Before analyzing a HTG, all nested HTGs have to be already analyzed since contributions of the innermost loops or of the called functions have to be taken into account. For example, the performance estimation of \(HTG_0\) can be computed only after estimating the performance of \(HTG_5\). Similarly, the HTGs associated with fun_1, fun_2, fun_3 and fun_4 must be estimated before estimating the HTG associated with fun_0. The contribution of a function call is estimated as fixed and not depending on the particular call site, potentially introducing an approximation in the estimated parallel solution. An alternative solution is to create a clone of the complete function HTG for each call site in order to produce better estimation results. However, this can significantly increase the complexity of the proposed methodology. Note that recursive functions are not supported by the proposed methodology.

Before estimating the performance \(HTC_l\) of the \(HTG_l\), several intermediate estimations need to be performed to compute the contribution of each task to each path and then of each path to the entire task graph. These contributions are computed starting from the contributions of the single statements which compose the path, aggregated according to the structure of the HTG and the CFG of the specification. To estimate the contribution of the statements, different methods can be adopted, such as analytical models [16, 46] or cycle-accurate simulators [20]. In this work, we adopt estimations based on analytical models. In particular, given a statement to be characterized, we adopt as features the sequence of low-level instructions (i.e. RTL instructions produced by compiler for the target processing element) that correspond to the specific statement and to the preceding ones in the execution flow. The performance model, which is built by means of linear regression on a set of characteristic applications, takes as input the sequence of low-level instructions associated with the statement and produces as output the estimation of the corresponding execution time. Additional details can be found in [16]. After the estimation of the execution time of the single instructions, we perform the following intermediate estimations:

  1. 1.

----

Based on the passage on HTG performance estimation, explain in one to three sentences why all nested HTGs must be analyzed before the HTG that contains them.

| Information shown |
----

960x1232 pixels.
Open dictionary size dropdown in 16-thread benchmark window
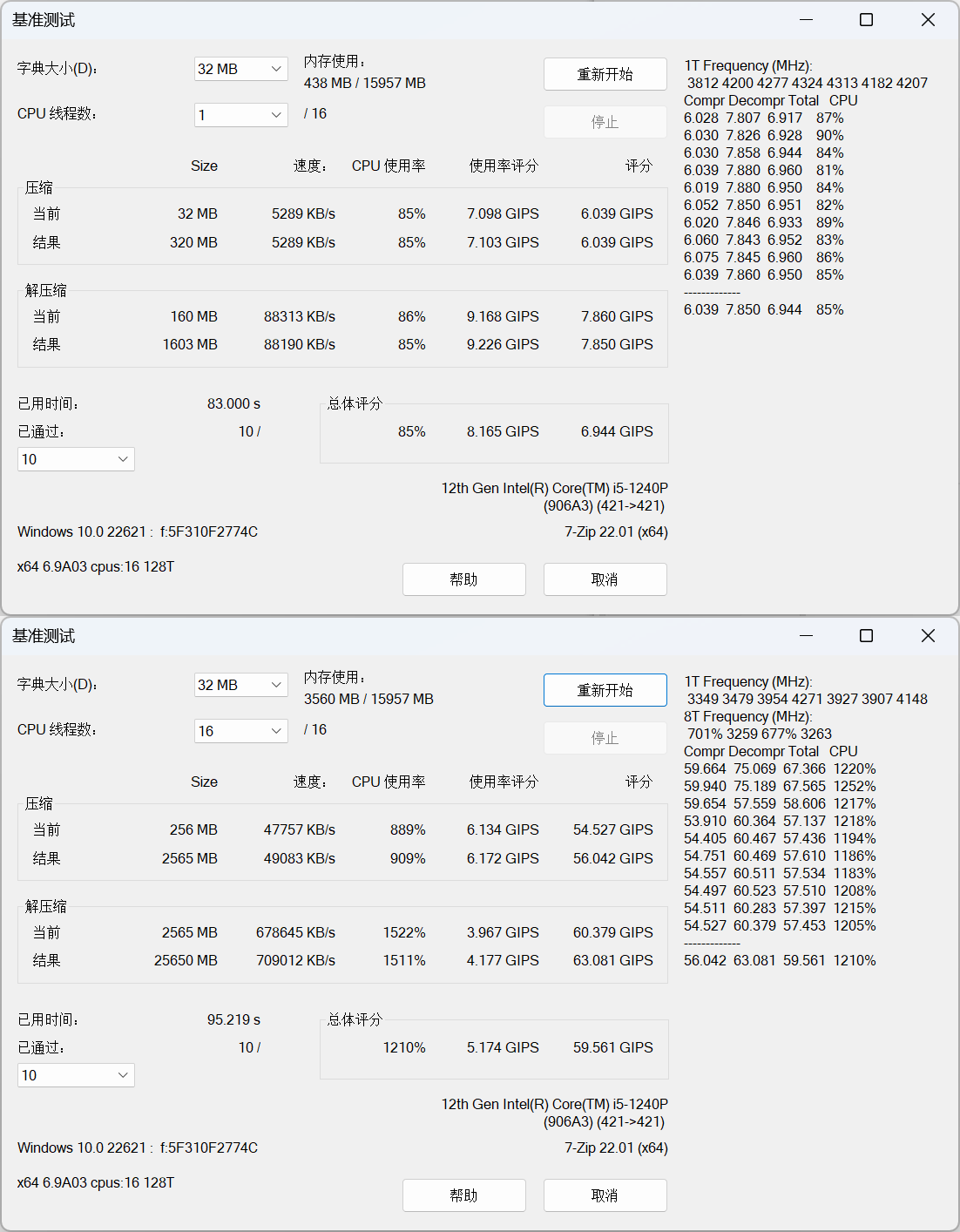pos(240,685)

----

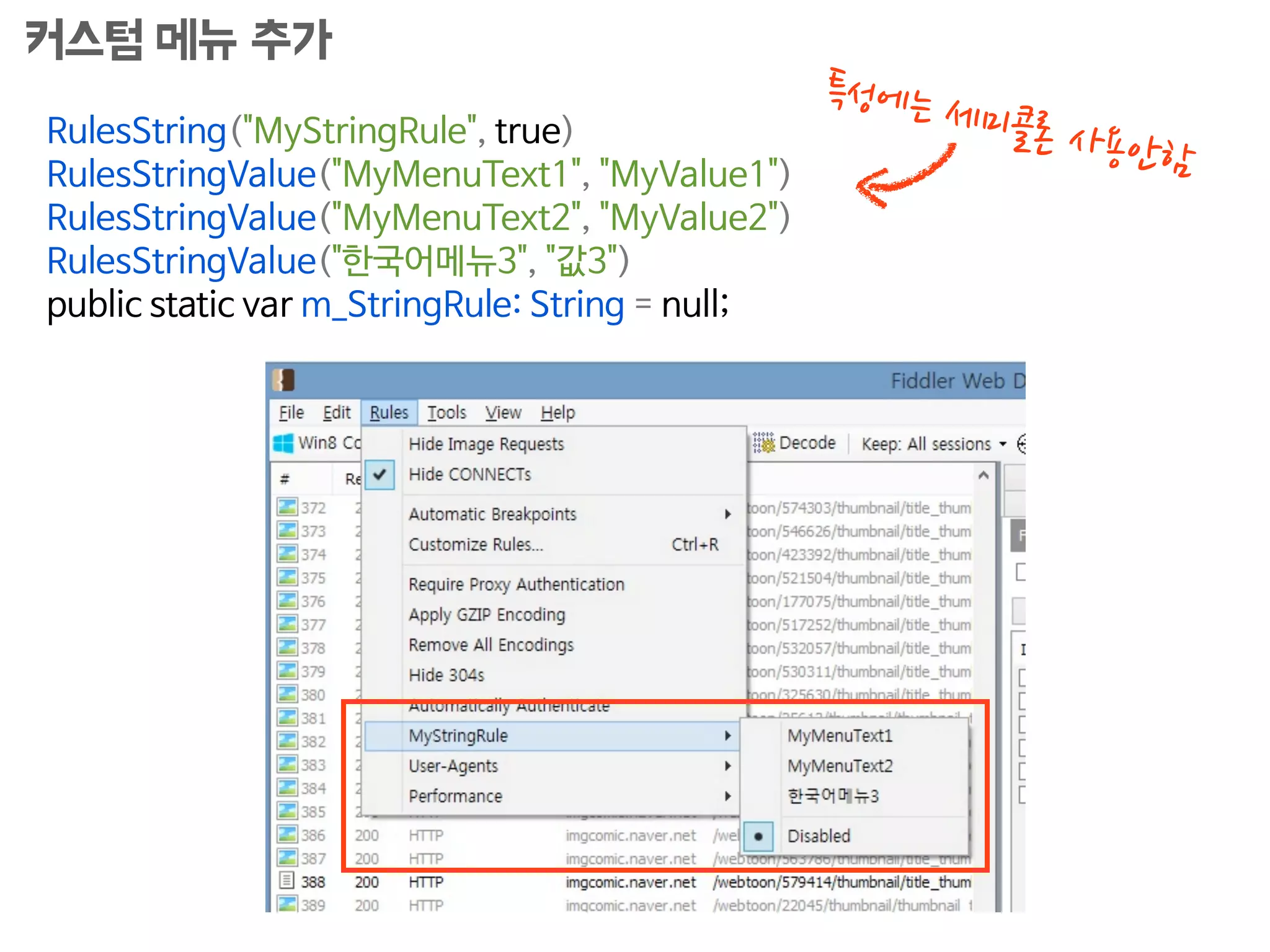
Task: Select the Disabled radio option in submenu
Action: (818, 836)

----

| Task answer |
All nested HTGs must be analyzed first because the contributions of the innermost loops or of the called functions have to be taken into account when analyzing the enclosing HTG. This is why the estimate for HTG_0 can be computed only after that of HTG_5, and why the HTGs for fun_1, fun_2, fun_3 and fun_4 must be estimated before the one for fun_0.